Zn0.35Co0.65O – A Stable and Highly Active Oxygen Evolution Catalyst Formed by Zinc Leaching and Tetrahedral Coordinated Cobalt in Wurtzite Structure

To arrive to sustainable hydrogen‐based energy solutions, the understanding of water‐splitting catalysts plays the most crucial role. Herein, state‐of‐the‐art hypotheses are combined on electrocatalytic active metal sites toward the oxygen evolution reaction (OER) to develop a highly efficient catalyst based on Earth‐abundant cobalt and zinc oxides. The precursor catalyst Zn0.35Co0.65O is synthesized via a fast microwave‐assisted approach at low temperatures. Subsequently, it transforms in situ from the wurtzite structure to the layered γ‐Co(O)OH, while most of its zinc leaches out. This material shows outstanding catalytic performance and stability toward the OER in 1 m KOH (overpotential at 10 mA cm−2 ηinitial = 306 mV, η98 h = 318 mV).

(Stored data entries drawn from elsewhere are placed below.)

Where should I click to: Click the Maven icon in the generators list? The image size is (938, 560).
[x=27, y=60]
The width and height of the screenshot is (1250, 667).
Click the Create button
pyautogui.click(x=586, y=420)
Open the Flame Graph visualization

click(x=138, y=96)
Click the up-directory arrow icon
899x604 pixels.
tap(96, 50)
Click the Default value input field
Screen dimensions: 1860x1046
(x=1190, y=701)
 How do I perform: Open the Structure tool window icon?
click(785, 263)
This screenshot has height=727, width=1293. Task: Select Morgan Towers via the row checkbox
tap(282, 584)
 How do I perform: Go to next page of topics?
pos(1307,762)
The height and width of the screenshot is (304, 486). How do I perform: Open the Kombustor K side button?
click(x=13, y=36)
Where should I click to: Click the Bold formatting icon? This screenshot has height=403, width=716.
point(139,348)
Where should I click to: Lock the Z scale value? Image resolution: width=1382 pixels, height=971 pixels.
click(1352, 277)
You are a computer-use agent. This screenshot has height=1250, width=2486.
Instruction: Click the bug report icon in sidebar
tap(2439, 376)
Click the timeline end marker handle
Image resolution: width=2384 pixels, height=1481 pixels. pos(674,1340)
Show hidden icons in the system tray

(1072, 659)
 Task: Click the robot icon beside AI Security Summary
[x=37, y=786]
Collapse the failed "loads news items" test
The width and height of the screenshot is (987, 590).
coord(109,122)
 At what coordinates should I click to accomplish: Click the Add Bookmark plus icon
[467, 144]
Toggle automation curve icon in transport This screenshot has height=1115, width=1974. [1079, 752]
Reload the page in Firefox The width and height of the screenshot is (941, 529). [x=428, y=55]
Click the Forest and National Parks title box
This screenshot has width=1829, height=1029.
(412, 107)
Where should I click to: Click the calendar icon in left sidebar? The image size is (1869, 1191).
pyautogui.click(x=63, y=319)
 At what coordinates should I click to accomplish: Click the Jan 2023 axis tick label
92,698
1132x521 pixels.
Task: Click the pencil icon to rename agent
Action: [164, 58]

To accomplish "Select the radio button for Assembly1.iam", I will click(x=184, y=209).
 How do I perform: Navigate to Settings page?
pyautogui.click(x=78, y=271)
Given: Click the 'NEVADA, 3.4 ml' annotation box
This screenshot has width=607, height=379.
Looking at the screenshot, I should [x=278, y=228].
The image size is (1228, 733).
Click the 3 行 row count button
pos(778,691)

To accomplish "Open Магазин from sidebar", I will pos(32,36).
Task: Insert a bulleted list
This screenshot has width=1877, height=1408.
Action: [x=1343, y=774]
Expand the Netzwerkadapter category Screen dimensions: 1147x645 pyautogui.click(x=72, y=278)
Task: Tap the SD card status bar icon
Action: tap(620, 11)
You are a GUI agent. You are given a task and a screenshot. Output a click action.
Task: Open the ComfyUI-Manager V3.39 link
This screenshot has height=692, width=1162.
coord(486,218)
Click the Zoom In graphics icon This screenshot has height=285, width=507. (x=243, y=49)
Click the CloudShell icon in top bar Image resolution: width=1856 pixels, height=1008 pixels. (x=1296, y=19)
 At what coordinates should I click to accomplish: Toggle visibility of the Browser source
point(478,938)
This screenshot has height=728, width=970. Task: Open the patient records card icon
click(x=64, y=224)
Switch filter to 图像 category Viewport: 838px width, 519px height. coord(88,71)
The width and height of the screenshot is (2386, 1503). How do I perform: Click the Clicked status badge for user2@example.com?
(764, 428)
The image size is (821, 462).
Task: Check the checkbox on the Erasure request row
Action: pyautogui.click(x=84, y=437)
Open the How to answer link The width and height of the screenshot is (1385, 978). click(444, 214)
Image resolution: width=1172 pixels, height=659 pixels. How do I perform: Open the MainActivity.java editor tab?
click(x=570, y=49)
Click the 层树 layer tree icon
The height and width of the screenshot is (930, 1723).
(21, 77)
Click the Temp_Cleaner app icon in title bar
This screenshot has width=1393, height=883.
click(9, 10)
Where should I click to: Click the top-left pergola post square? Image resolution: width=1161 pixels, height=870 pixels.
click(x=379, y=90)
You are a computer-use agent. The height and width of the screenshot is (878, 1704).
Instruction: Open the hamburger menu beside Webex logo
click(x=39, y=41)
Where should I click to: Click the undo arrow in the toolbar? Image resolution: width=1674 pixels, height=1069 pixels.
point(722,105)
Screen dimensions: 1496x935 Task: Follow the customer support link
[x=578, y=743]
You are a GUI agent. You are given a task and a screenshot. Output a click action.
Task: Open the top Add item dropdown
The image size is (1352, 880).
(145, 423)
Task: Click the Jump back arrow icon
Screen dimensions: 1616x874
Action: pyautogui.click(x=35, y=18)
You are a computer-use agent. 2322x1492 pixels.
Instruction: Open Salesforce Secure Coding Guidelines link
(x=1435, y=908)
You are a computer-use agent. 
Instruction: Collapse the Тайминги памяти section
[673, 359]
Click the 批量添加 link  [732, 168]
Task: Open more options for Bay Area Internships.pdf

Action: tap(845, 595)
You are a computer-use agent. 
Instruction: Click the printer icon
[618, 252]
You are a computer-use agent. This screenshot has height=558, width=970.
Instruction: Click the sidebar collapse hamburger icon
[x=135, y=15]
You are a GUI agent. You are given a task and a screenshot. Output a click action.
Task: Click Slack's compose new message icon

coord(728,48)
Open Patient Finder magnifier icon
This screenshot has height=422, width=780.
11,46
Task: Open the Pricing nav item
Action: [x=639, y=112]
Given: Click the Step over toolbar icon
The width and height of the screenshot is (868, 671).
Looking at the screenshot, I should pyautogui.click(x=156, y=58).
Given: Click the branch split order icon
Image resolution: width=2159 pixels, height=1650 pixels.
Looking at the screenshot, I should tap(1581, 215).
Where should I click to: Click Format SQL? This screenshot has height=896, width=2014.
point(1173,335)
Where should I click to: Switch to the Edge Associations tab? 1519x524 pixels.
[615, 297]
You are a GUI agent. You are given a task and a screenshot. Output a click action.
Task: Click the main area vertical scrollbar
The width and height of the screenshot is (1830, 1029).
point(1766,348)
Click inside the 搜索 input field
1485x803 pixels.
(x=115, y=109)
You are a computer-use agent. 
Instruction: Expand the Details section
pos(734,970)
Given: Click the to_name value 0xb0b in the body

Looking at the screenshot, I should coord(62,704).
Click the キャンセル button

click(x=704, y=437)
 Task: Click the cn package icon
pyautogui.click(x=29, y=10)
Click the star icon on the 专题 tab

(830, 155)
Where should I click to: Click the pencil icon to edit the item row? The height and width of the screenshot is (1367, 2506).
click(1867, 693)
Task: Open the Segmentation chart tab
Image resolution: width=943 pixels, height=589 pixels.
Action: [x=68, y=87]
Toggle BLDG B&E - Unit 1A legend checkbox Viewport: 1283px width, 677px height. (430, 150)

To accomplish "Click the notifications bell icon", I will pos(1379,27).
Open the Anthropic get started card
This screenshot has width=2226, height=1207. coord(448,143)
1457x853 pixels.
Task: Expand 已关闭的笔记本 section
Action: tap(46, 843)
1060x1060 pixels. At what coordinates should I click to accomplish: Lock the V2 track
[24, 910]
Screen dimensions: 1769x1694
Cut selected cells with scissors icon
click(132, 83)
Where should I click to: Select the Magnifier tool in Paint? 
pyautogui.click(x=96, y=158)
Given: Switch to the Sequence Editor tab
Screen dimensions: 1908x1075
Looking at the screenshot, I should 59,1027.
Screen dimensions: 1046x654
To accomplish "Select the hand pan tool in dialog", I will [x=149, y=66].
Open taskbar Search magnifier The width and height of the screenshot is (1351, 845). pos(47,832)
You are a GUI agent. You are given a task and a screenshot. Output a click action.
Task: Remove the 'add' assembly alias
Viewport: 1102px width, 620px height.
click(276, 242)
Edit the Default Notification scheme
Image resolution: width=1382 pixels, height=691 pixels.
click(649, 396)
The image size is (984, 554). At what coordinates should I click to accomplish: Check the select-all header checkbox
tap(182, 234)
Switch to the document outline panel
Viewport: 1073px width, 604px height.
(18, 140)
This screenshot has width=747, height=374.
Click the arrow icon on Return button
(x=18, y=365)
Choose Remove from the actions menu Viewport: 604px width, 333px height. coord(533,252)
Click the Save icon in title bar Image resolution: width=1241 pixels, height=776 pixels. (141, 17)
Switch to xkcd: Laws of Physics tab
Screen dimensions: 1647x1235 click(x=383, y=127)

By comparing the electrochemical results and ex situ analyses to today's literature, clear structure‐activity correlations are able to be identified. The findings suggest that coordinately unsaturated cobalt octahedra on the surface are indeed the active centers for the OER. The precursor catalyst Zn0.35Co0.65O is transformed in situ from wurtzite structure to layered γ‐Co(O)OH, while zinc leaches out. This material shows outstanding catalytic performance and stability toward the oxygen evolution reaction in 1 m KOH (initial overpotential at 10 mA cm−2 = 306 mV, after 98 h = 318 mV), based on coordinately unsaturated cobalt octahedra on the surface.